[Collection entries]

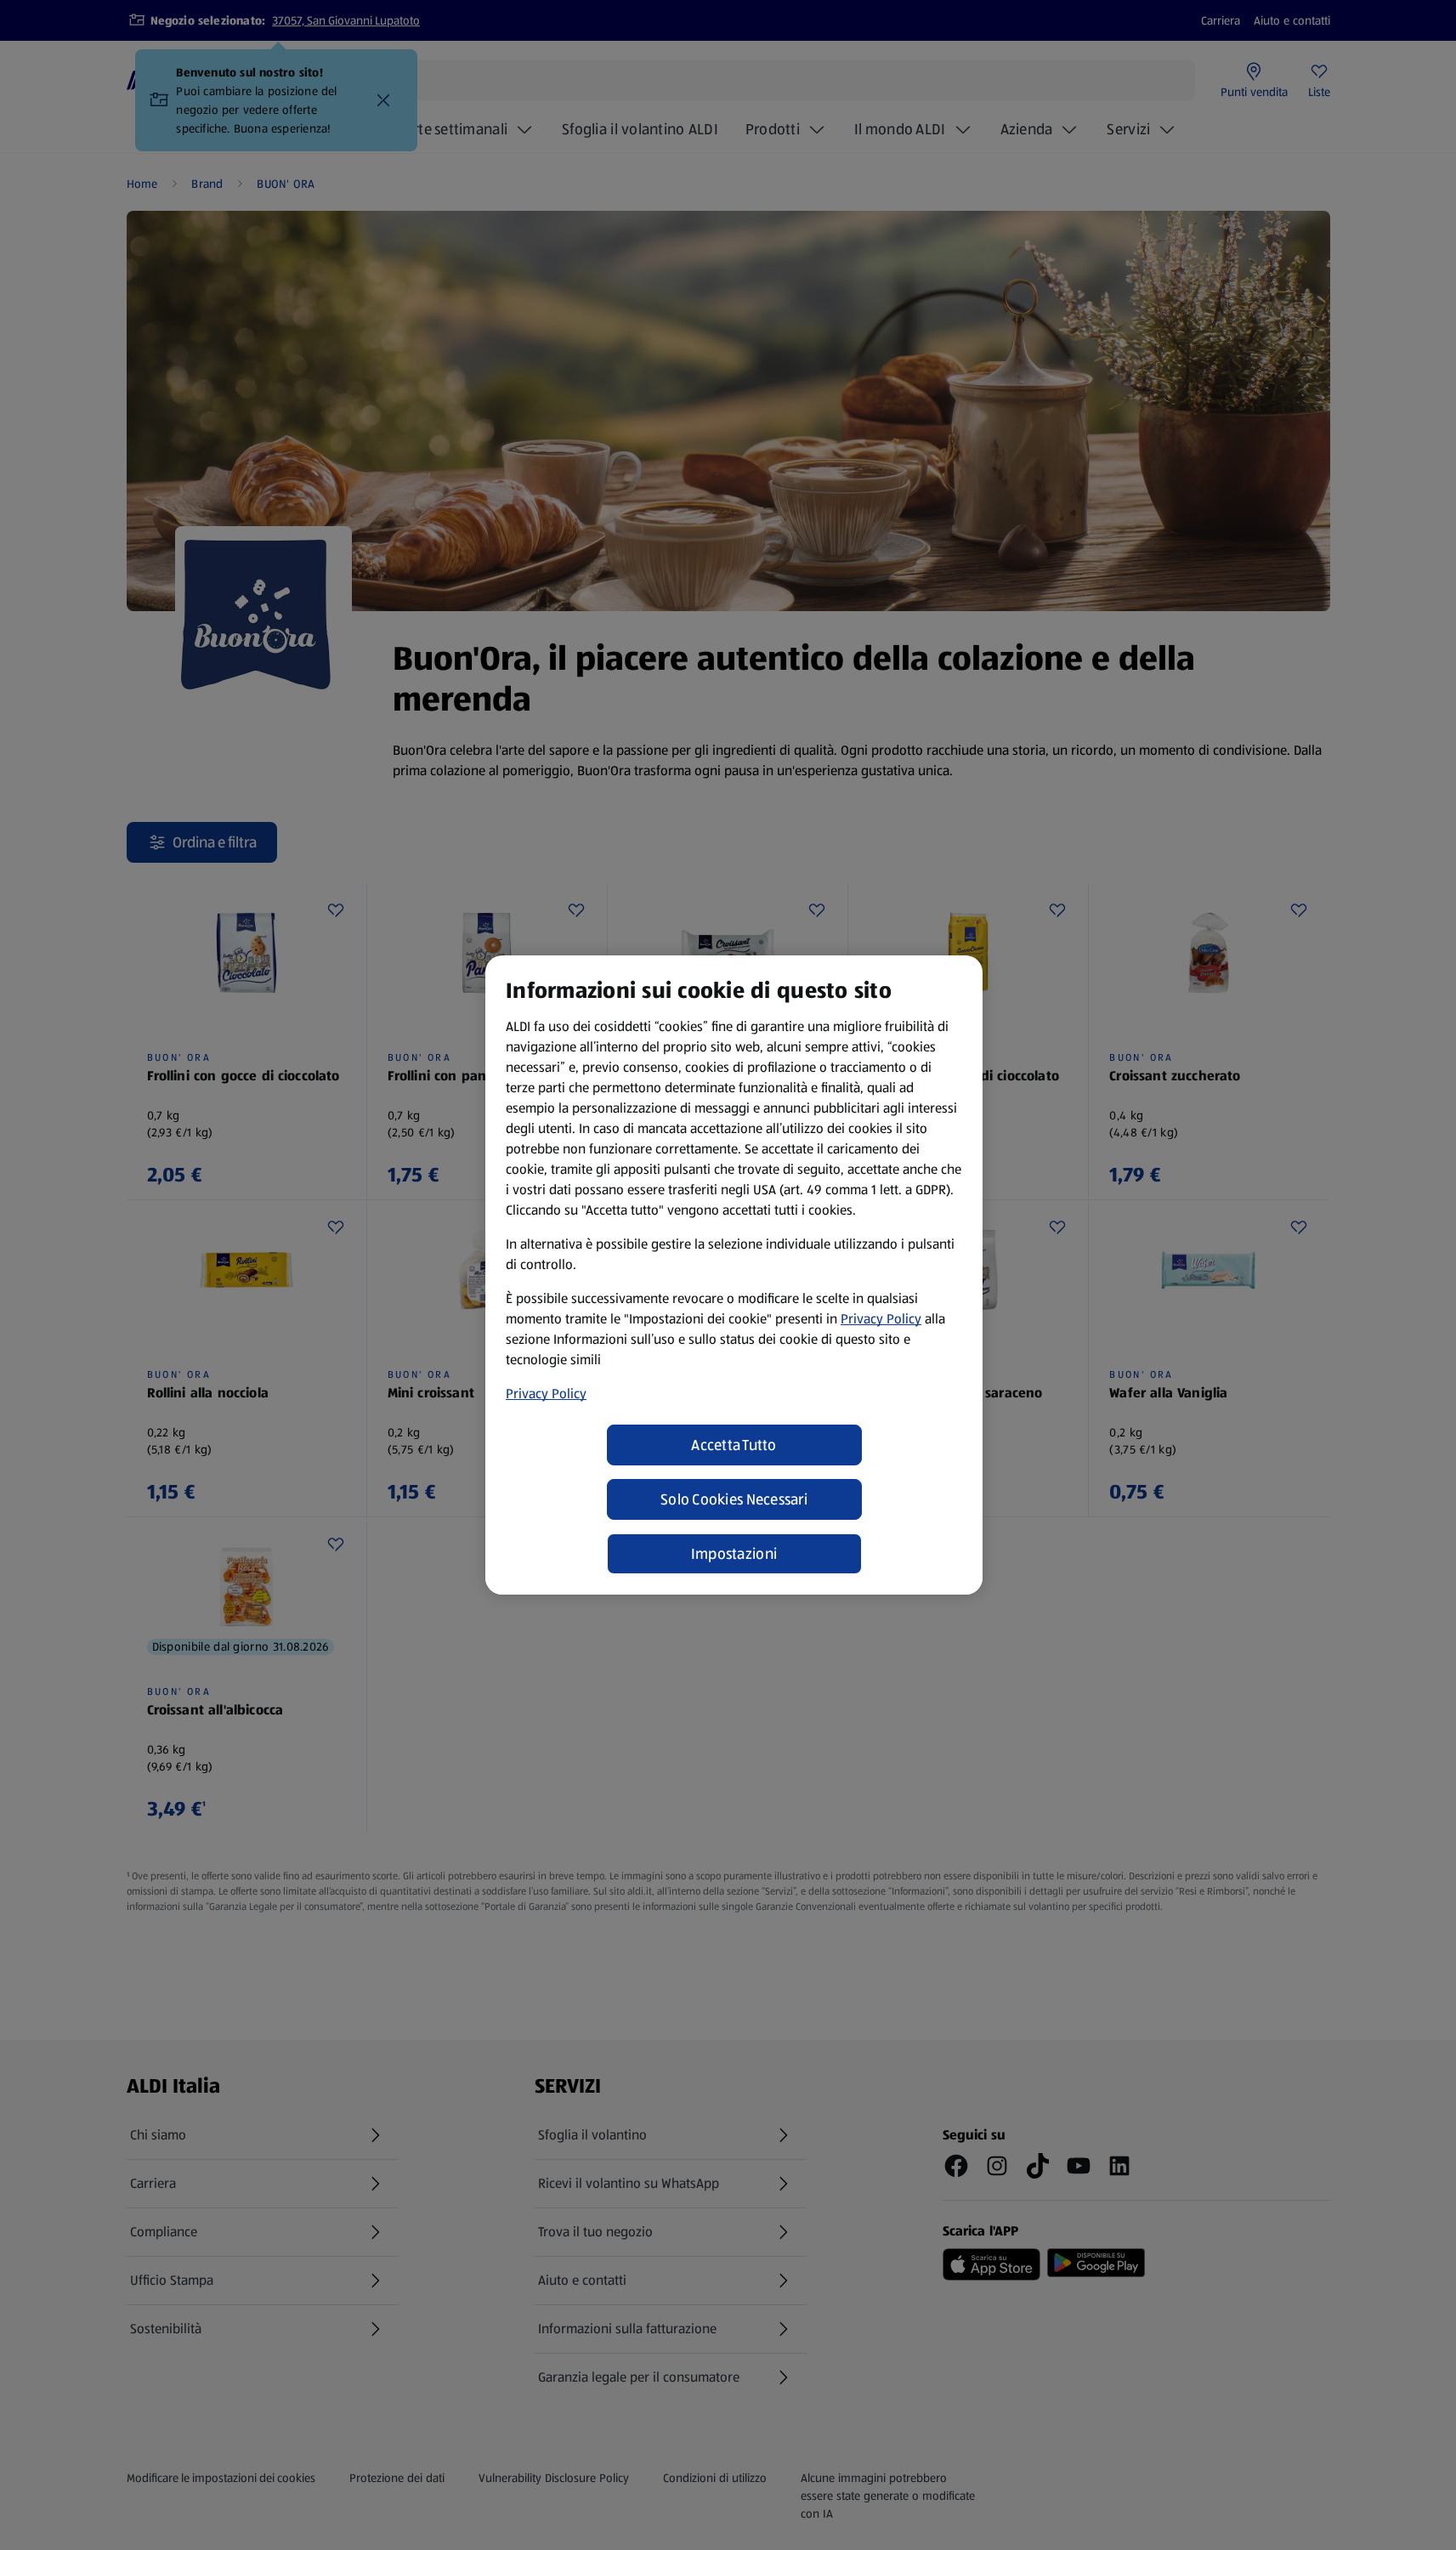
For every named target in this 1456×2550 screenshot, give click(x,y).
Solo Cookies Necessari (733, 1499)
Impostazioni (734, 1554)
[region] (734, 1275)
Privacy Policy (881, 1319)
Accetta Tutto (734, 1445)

* * *

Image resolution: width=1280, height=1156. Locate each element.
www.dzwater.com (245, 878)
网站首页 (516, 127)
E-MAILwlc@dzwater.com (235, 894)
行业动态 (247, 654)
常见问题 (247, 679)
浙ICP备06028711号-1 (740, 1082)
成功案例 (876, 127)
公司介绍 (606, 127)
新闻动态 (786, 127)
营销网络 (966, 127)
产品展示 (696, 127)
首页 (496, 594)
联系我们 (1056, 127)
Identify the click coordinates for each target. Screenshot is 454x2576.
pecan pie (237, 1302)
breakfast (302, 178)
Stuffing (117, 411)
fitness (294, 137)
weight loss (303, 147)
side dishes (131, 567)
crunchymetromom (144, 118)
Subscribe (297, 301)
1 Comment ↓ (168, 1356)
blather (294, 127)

---

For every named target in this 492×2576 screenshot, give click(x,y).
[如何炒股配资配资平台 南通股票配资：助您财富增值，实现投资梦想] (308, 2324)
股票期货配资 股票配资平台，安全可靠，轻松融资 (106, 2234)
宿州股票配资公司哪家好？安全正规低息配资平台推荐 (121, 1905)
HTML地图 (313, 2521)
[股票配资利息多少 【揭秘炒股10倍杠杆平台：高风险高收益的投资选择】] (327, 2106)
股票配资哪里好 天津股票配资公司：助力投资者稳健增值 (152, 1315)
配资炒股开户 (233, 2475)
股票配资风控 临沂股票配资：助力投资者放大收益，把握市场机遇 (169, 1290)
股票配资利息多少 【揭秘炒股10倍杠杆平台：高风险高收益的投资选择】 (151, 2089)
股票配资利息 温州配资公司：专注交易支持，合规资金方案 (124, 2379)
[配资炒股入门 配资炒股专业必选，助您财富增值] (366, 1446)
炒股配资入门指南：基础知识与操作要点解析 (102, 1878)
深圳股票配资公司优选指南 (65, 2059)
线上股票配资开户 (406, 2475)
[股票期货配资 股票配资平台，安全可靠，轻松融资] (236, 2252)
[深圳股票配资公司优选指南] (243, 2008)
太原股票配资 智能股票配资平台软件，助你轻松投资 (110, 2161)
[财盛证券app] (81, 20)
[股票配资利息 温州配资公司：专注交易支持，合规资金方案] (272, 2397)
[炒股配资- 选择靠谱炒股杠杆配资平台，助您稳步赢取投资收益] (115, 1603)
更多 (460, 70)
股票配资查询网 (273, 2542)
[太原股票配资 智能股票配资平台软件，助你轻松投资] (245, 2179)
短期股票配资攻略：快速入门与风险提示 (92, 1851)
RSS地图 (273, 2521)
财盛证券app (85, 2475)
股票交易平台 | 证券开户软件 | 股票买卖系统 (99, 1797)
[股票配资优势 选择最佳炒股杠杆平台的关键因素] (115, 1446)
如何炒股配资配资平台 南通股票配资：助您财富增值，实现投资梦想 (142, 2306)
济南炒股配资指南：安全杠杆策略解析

▶ _Exercise description_:
Using the data above, reproduce exactly the lines from the line that contains "产品展示 (696, 127)" through the line that contains "blather (294, 127)", including both.

▶ _Solution for this task_:
产品展示 (696, 127)
首页 (496, 594)
联系我们 (1056, 127)
Identify the click coordinates for each target. Screenshot is 454x2576.
pecan pie (237, 1302)
breakfast (302, 178)
Stuffing (117, 411)
fitness (294, 137)
weight loss (303, 147)
side dishes (131, 567)
crunchymetromom (144, 118)
Subscribe (297, 301)
1 Comment ↓ (168, 1356)
blather (294, 127)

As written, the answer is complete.